Saved data entries
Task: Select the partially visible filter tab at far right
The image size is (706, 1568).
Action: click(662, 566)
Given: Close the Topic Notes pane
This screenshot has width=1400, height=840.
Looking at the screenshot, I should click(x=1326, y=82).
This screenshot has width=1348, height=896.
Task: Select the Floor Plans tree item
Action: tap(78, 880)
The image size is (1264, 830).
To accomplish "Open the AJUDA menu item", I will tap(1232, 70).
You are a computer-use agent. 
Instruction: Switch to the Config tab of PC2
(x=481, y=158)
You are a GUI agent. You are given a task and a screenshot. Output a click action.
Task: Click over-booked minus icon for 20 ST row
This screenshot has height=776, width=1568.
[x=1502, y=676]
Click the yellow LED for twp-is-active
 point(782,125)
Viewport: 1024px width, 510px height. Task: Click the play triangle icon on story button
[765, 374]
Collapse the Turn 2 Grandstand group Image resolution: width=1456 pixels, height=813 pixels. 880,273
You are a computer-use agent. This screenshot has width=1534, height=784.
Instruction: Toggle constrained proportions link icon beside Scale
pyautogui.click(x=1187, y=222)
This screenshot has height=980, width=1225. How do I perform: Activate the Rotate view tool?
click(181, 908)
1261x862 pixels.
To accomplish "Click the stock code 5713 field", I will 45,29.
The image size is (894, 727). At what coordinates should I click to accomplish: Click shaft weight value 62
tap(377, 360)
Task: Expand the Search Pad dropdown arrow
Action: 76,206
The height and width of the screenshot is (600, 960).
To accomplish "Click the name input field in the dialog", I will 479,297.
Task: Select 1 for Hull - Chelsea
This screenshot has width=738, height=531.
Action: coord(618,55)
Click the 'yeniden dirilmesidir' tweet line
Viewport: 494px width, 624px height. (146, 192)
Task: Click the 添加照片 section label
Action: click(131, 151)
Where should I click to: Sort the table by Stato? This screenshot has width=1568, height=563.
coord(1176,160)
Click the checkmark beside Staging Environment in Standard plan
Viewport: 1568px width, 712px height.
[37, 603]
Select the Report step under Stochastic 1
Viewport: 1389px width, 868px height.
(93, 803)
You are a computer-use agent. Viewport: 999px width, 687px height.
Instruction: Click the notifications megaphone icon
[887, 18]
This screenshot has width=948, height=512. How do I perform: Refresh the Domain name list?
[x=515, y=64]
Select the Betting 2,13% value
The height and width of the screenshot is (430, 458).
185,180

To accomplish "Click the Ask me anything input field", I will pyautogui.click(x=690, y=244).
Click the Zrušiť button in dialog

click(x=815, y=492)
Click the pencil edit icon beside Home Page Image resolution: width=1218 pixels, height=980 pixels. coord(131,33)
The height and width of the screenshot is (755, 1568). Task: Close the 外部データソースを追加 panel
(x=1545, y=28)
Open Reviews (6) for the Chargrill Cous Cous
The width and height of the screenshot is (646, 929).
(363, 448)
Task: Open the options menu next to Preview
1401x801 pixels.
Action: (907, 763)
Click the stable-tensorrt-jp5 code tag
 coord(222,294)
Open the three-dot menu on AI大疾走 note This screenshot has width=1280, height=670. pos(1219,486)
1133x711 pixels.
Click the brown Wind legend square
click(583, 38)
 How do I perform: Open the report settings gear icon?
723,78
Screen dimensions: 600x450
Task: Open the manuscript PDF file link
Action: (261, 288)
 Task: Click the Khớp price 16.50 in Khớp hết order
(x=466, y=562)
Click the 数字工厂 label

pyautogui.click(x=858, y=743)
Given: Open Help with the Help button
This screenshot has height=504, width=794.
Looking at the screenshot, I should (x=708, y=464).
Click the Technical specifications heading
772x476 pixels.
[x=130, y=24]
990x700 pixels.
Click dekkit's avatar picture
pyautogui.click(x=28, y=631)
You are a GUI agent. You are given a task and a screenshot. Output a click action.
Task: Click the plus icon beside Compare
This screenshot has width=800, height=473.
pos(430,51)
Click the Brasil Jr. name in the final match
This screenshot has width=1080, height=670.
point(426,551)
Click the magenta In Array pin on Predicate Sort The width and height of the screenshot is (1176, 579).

TO DO. Identify each line in the records that contains the string "field", matching case, and copy those lines in full.

SOLUTION FOR THIS EXERCISE.
To accomplish "Click the stock code 5713 field", I will 45,29.
To accomplish "Click the name input field in the dialog", I will 479,297.
To accomplish "Click the Ask me anything input field", I will pyautogui.click(x=690, y=244).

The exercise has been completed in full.